Vasudevan Sivankutty (born 10 November 1954) is an Indian politician, currently serving as the Minister for General Education and Labour, Government of Kerala. He represents the Nemom Constituency in the 15th Kerala Legislative Assembly.

Sivankutty is a State Committee Member of the Communist Party of India (Marxist) in Kerala and the State Secretary of the Centre of Indian Trade Unions (CITU) Kerala, and the District President of CITU, Thiruvananthapuram.

Personal life
Sivankutty was born as the son of activist M. Vasudevan Pillai and P. Krishnamma, at Cheruvakkal.

Political career 
Sivankutty entered politics through the Students' Federation of India (SFI) and has held positions such as its District President, State President, District Secretary, State Secretary and All India Joint Secretary. From SFI, he joined the Centre of Indian Trade Unions (CITU), and currently holds positions such as its State Secretary and District President.

He was the President of the erstwhile Ulloor Panchayat, the Mayor of Thiruvananthapuram Corporation, the Joint Secretary of the All India Mayors’ Council, the MLA of Thiruvananthapuram East and then Nemom (2011 - 2016).

> [Data under study]
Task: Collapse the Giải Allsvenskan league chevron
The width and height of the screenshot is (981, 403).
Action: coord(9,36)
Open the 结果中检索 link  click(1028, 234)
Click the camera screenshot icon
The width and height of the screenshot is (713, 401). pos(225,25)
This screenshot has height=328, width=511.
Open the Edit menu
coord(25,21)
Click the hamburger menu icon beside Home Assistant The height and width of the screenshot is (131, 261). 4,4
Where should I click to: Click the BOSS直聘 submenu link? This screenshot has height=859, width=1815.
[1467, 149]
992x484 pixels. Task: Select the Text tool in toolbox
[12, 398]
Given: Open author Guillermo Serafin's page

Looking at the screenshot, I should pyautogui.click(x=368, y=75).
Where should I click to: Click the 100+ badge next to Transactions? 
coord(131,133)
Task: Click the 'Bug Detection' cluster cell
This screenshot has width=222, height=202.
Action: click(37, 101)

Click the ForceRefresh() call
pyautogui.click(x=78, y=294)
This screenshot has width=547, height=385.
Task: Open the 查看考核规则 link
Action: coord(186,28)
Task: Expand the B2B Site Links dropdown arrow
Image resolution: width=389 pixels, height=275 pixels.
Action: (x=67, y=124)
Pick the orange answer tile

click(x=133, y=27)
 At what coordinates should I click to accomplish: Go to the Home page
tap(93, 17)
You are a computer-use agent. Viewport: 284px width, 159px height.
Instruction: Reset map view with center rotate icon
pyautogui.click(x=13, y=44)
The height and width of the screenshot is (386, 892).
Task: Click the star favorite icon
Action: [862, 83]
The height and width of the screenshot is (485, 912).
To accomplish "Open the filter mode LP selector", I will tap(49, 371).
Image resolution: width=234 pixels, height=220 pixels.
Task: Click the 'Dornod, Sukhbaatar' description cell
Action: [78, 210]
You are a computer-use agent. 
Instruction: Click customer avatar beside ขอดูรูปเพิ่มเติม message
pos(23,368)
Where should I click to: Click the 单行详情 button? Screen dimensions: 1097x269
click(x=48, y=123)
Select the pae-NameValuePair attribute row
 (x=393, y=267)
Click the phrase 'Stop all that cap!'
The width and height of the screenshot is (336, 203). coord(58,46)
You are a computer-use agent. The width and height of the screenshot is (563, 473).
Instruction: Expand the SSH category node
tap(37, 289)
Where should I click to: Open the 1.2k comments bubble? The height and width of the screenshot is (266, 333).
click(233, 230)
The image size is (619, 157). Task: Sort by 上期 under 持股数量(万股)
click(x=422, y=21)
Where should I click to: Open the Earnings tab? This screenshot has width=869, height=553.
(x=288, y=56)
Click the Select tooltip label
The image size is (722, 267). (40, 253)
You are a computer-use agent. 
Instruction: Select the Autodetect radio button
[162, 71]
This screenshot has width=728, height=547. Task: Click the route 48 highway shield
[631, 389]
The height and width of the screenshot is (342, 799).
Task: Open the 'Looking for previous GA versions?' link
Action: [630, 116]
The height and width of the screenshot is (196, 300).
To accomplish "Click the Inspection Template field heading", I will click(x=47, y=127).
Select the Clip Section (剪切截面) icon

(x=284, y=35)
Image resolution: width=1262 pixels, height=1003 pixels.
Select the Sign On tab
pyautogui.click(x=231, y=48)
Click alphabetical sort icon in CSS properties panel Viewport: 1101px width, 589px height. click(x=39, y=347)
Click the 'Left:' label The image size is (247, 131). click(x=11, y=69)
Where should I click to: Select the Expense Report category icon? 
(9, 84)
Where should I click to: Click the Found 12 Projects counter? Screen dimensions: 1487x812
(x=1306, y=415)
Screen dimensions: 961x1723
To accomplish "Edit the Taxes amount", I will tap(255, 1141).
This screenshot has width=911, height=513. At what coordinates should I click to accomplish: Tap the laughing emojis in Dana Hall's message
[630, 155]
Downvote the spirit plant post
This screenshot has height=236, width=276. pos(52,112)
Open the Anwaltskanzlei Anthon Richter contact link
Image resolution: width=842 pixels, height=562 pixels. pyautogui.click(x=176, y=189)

> [What you will do]
A) Copy the Sivankutty biography from "Sivankutty is a" up to and including "Krishnamma, at Cheruvakkal.".
B) Answer yes or no to say whether the Sivankutty biography agrees with each statement, and quote the words that decide it. (i) Sivankutty was born at Cheruvakkal. (ii) Sivankutty entered politics through the Centre of Indian Trade Unions. (iii) In the 15th Kerala Legislative Assembly, Sivankutty represents Thiruvananthapuram East.
The material above isn't needed for this work.

> [Answers]
A)
Sivankutty is a State Committee Member of the Communist Party of India (Marxist) in Kerala and the State Secretary of the Centre of Indian Trade Unions (CITU) Kerala, and the District President of CITU, Thiruvananthapuram.

Personal life
Sivankutty was born as the son of activist M. Vasudevan Pillai and P. Krishnamma, at Cheruvakkal.

B)
(i) Yes: "Sivankutty was born as the son of activist M. Vasudevan Pillai and P. Krishnamma, at Cheruvakkal."
(ii) No: "Sivankutty entered politics through the Students' Federation of India (SFI)"
(iii) No: "He represents the Nemom Constituency in the 15th Kerala Legislative Assembly."